"Out West, we come from restlessness."
That's the quote at the top of Alela Diane's MySpace page, the spot where people paste a few words that sum them up. Diane chose hers well. Everything about the singer-songwriter's music - the plucked chords and haunted melodies; her warm, forceful voice; the measured verses about rifles and brambles and shadows - are out of time and untethered to place. Diane is a folk musician, but one who's armed with the intrepid spirit of an indie rocker and a strange, earthy soul, all qualities cultivated in Diane's hometown of Nevada City, Calif., which she keeps leaving.
At 24, Diane has already run off and come back twice. The lure of home is strong; so is the wanderlust she believes is indigenous to daughters and sons of her mountain community's settlers.
"Everyone here is here because somebody came from somewhere else," says Diane, who plays with Tiny Vipers tonight at the Lily Pad in Cambridge. "We're the generation that came from people that had that spark in their eyes, and we always have that desire to get up and go somewhere and do something new. But I always feel like I'd rather be in Nevada City."

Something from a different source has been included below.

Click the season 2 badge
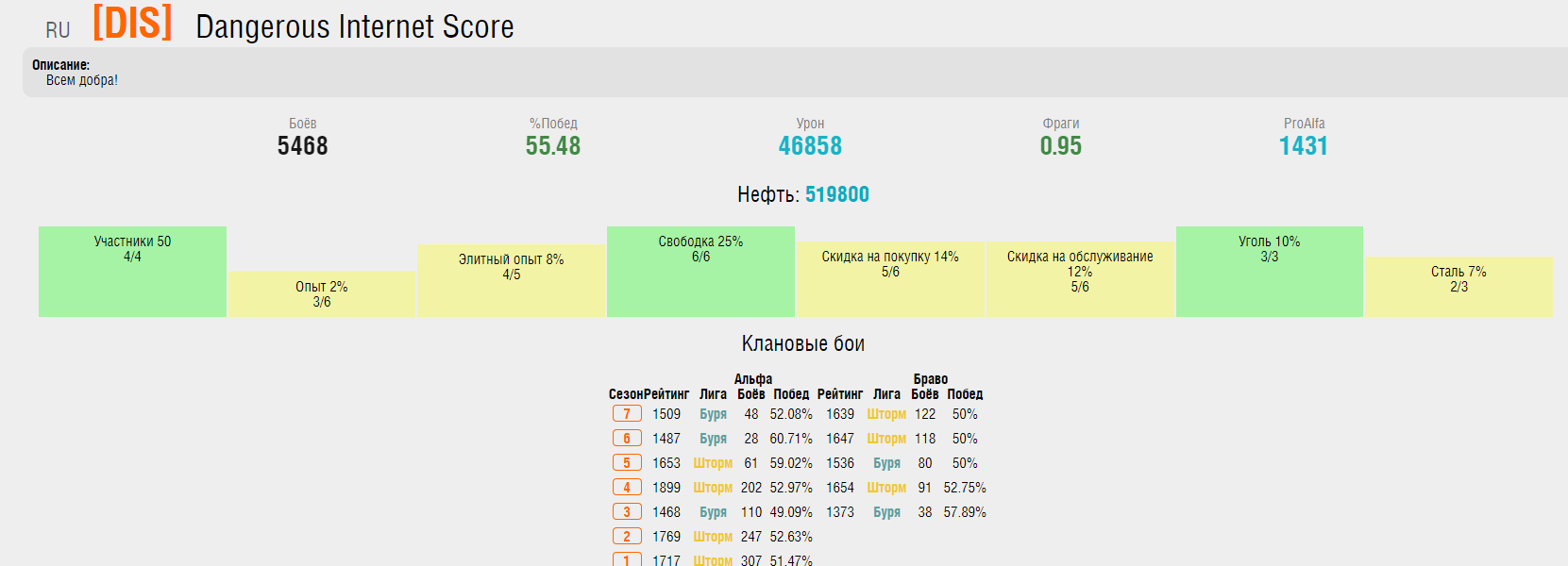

That explains how Diane's songs can sound so supremely settled and at the same time filled with portent. She wrote the music on her debut album, "The Pirate's Gospel," in 2003, while traveling in Europe, and recorded the songs in the Nevada City home studio built by her father, who plays in a Grateful Dead cover band. Diane had just moved to San Francisco and had begun performing in public at the behest of childhood friend Joanna Newsom, a harpist and singer then on the verge of indie stardom.
Diane was 20, older than most, when she started strumming guitar and making up tunes. But once the floodgates opened, music poured out.

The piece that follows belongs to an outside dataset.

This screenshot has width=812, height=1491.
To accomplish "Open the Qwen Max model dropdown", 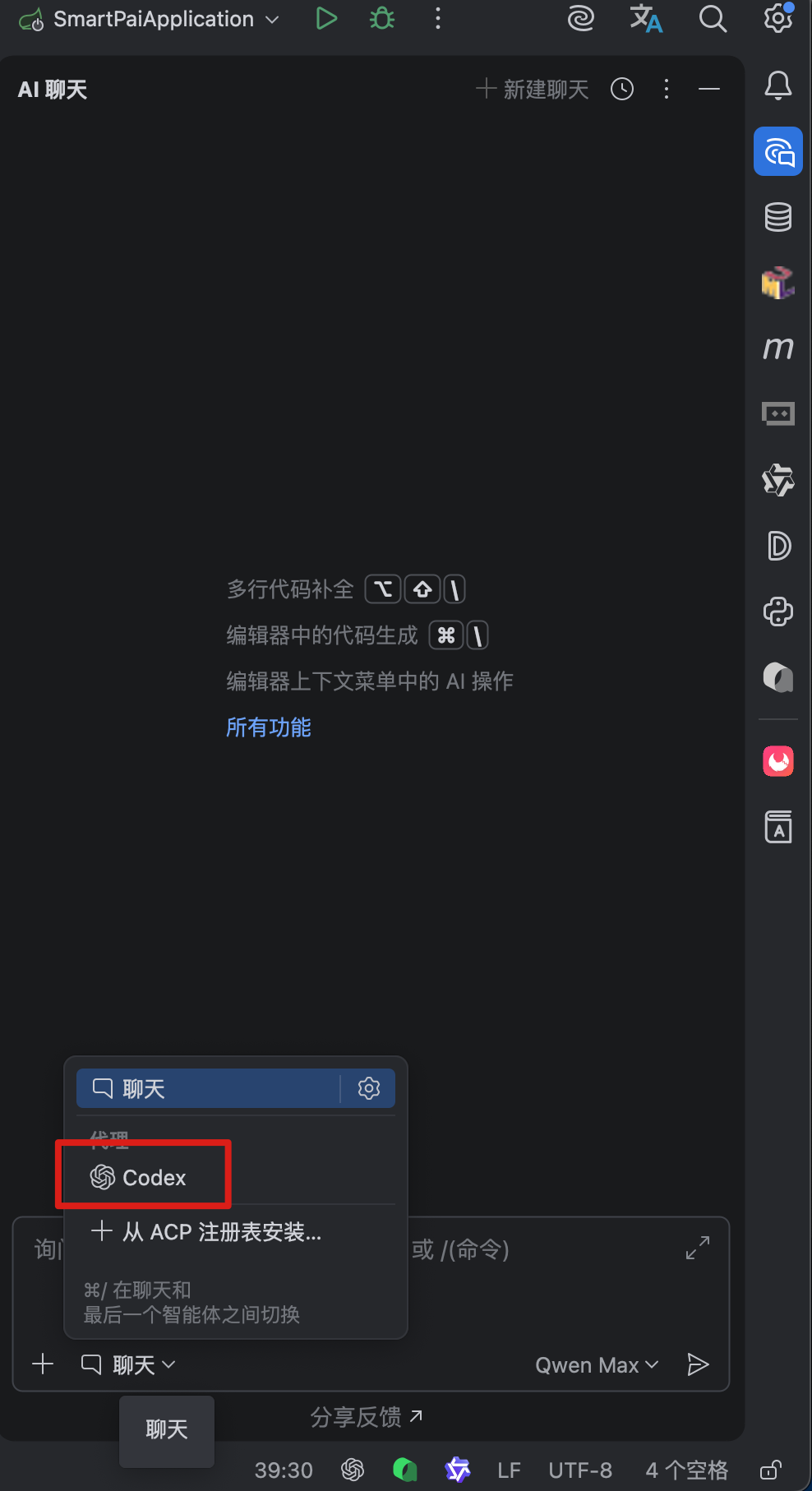I will pyautogui.click(x=597, y=1365).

"I had sung in the high school choir, and with my parents, that's it. But when I picked up the guitar," she says, "it just happened."

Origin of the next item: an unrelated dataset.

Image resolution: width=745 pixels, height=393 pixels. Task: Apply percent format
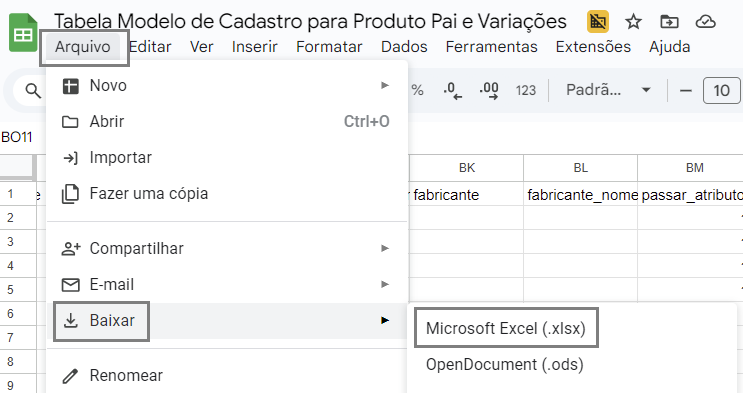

In 2004 Diane passed out copies of "The Pirate's Gospel" to her friends. It would be two more years before Holocene Music, based in Portland, Ore., released the album nationally, to wide acclaim, and Diane began touring in earnest. She hit the road as the opening act for the Decemberists, Richard Buckner, Lisa Germano, and Tom Brosseau.
"There's nobody out there doing what she's doing," says Brosseau. "You may see a lot of female singer-songwriters playing acoustic music, but the thing about Alela is she's not hiding anything, and that gives her this wonderful presence in her songs and her performance, and in her life."
Brosseau is talking about Diane's almost preternatural sense of self-possession. Typical 20-something concerns are nowhere to be found in her music. She meditates on the mysterious bonds of family and nature - which form the tightknit fabric of her small-town life - rather than romance and heartbreak. Diane grew up in a musical family with parents who played in bluegrass bands. Ask her to reminisce about her listening habits growing up, and she is hard-pressed to conjure up more than a few names.
"I liked Patsy Cline and Paul Simon. Um, Kate Wolf. My memory of records is spotty. I think that's mostly because my parents didn't have a huge record collection, and that's because they were playing music and not looking for stuff to listen to," Diane says. "My dad [who frequently plays mandolin or guitar with his daughter in concert] can pick up any instrument and make it sound nice. My mom sings traditional Mexican songs now. What I remember is my parents singing in the kitchen every night and every morning."
After her post-high school sojourn in San Francisco, Diane went back to Nevada City, worked at a local cafe for a year, and felt like a failure. So she moved again, to Portland, where she stayed for two years and began work, this past June, on the follow-up to "The Pirate's Gospel."
"I really liked Portland, but it wasn't where I wanted to be. Again," says Diane, "I felt like I wanted to be in Nevada City. So I got the [music] files and brought them down, and my dad and I have been working on it at his studio."
The new collection, she says, has "a few loop de loops." While the essence of her songwriting hasn't much changed - lately, memories and small domestic moments capture her fancy - Diane has ornamented the songs with drums and cello, bass and banjo. She expects to release the album in February or March. Recently back from a two-month European tour, Diane is on tour in the US this month and will return home in time for the holidays - to Nevada City.
"The way the seasons change, it makes me feel that things are moving along," she says of her hometown's allure. "I do more with my hands, more crafting. There are good people here watching out for me. I've reached the realization that it's OK to stay."